In May 2020, Nygard companies owed almost $50 million to approximately 350 creditors around the world, including 40 Manitobans.

On June 30, it was reported that Dillard's would buy parts of Nygard's inventory and Allison Daley's trademark and inventory. The company was put into court-ordered receivership of Richter Advisory Group. On October 20, a judge approved the sale of Nygard's Winnipeg warehouse, which sold in late January 2021 and was the last Canadian property of Nygard International's to be liquidated.

==Operations==
Though headquartered in Winnipeg, Manitoba, Nygård International sold its product in the United States for decades, including in many Dillard's stores. Nygård's big Canadian partners included Sears and The Bay.

The company had corporate facilities in:
1. New York, New York, United States — world headquarters, research and design
2. Winnipeg, Manitoba, Canada — IT/Retail/Services/Design & Merchandising, production & distribution
3. Toronto, Ontario, Canada — International sales & marketing team
Nygård also had a flagship fashion concept store in New York City's Times Square, which opened in 2009. The corporation also had manufacturing facilities in Shanghai, Tianjin, Sri Lanka, Indonesia, and Mexico.

Nygård International's board consisted of Peter Nygård himself and two division presidents.

===Brands and retail outlets===
Nygård International had multiple product lines, including ALIA and TanJay. The Nygård Fashions brands included Peter Nygård Collections, Bianca Nygård, and Nygård SLIMS. Nygård Moderate also had three national brands that were exclusively available at Dillard's in the United States.

Retail stores carrying Nygård brands included Walmart, Costco, Winners, and Belks, as well as a number of small independent stores across North America.

In February 2020, Dillard's dropped Nygård products due to allegations of Peter Nygård being involved with rape and sex trafficking.

===Fashion and technology===
Throughout the 2000s, Nygård International used the slogan "Where Fashion Meets Technology." The company developed an electronic purchase-order system that automated and streamlined the processing of vendor transactions. Using Microsoft .NET Framework and Internet Information Services in conjunction with Nygård's enterprise software solution from Epicor, the system linked manufacturing with a network of Nygård's retail accounts to keep them fully stocked at all times, allowing reorders to be shipped the same day. Another system input information and put out a use of pattern and material that reduced fabric-cutting time substantially.
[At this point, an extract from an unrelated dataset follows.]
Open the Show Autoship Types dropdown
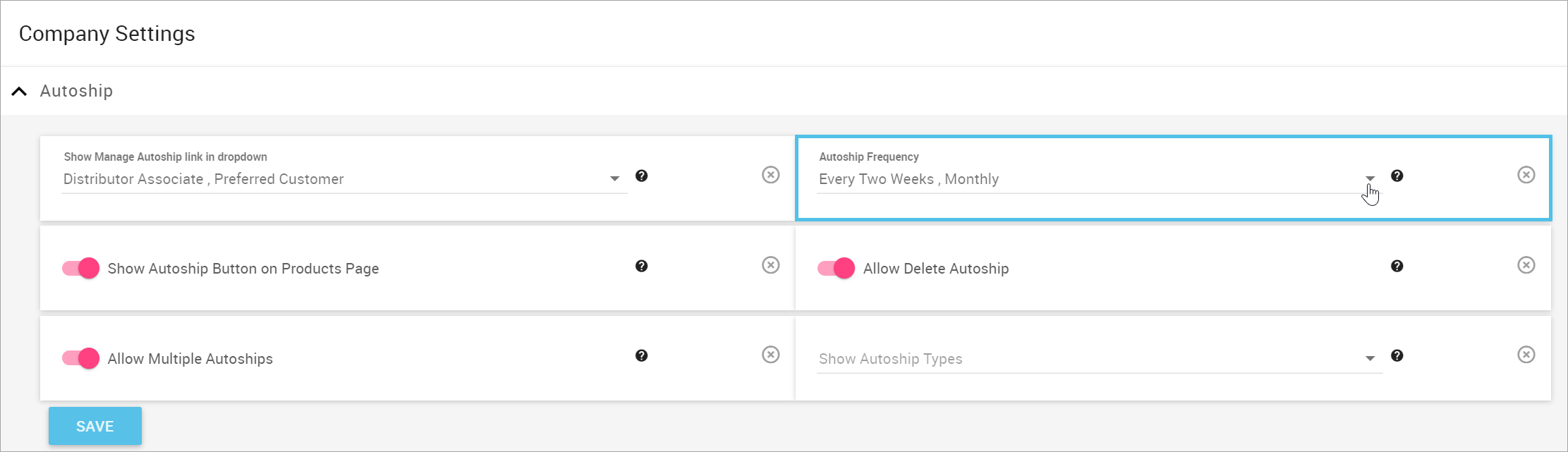 1370,358
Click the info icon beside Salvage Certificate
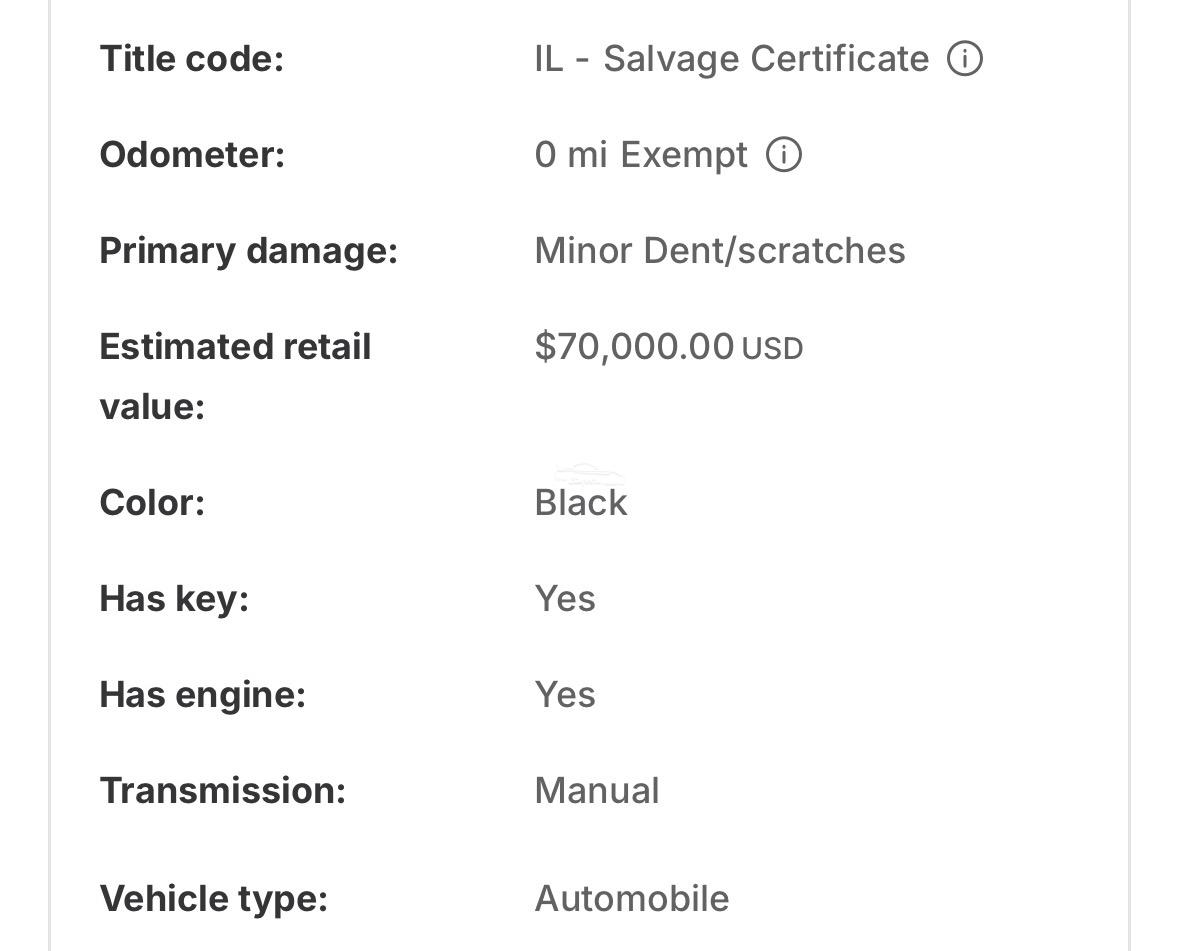1179x951 pixels. click(x=965, y=59)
Microsoft would go on to use Nygård International as the subject of a case study highlighting the early adoption of their software.

Moreover, the company has won numerous technology-related awards, including the 2007 Most Innovative VICS CPFR Implementation, and 2009 BeyeNETWORK Vision Award for Business Impact.

=== Alleged sweatshop ===
In late April 2010, the National Labor Committee (NLC) issued a report claiming that Nygård pants from its Alia line were being sewn in a sweatshop in Al-Zarqa, Jordan, called International British Garments (IBG). According to the investigation, the factory employed 1,200 guest workers (mostly young women) from Sri Lanka, Bangladesh, and India who had "been trafficked to Jordan, stripped of their passports and held under conditions of indentured servitude." The report said that women were forced to work 15-hour shifts, 7 days a week, and were paid only half of what they were owed.

The IBG sweatshop in Jordan is owned by G4S, the largest security service company in the world.